English and Math curriculums and books are selected and tackled based on the United States CCSS (Common Core State Standards).
The Common Core State Standards provide clear and consistent learning goals to help prepare students for college, career, and life. The standards clearly demonstrate what students are expected to learn at each grade level, so that every parent and teacher can understand and support their learning
- Research and evidence based.
- Clear, understandable, and consistent.
- Aligned with college and career expectations.
- Based on rigorous content and the application of knowledge through higher-order thinking skills.
- Built upon the strengths and lessons of current state standards
- Informed by other top-performing countries to prepare all students for success in our global economy and society.
The standards focus on core concepts and procedures starting in the early grades, which gives teachers the time needed to teach them and gives students the time needed to master them.
The standards draw on the most important international models, as well as research and input from numerous sources, including educators from kindergarten through college, state departments of education, scholars, assessment developers, professional organizations, parents and students, and members of the public.

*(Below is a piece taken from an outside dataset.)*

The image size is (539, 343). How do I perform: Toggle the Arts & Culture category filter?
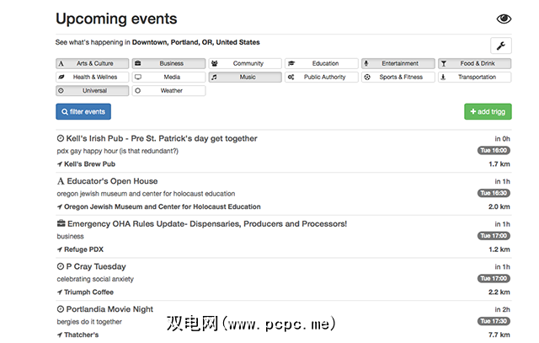tap(91, 63)
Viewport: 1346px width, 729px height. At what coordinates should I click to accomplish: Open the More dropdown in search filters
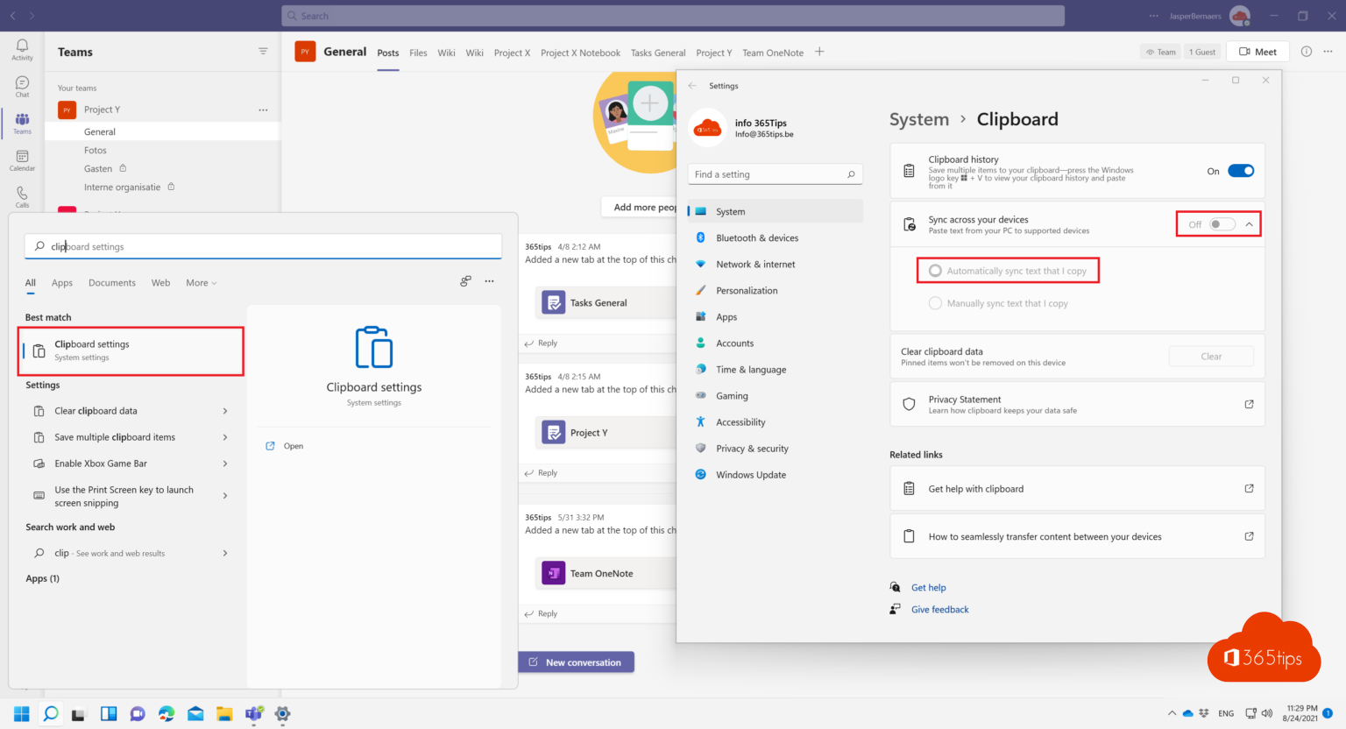(201, 282)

Because their design and content have been refined through successive drafts and numerous rounds of state feedback, the standards represent a synthesis of the best elements of standards-related work in all states and other countries to date
For grades K-8, grade-by-grade standards exist in English language arts/literacy and mathematics. For grades 9-12, the standards are grouped into grade bands of 9-10 grade standards and 11-12 grade standards
While the standards set grade-specific goals, they do not define how the standards should be taught or which materials should be used to support students. States and districts recognize that there will need to be a range of supports in place to ensure that all students, including those with special needs and English language learners, can master the standards. It is up to the states to define the full range of supports appropriate for these students.
No set of grade-specific standards can fully reflect the great variety of abilities, needs, learning rates, and achievement levels of students in any given classroom. Importantly, the standards provide clear signposts along the way to the goal of college and career readiness for all students.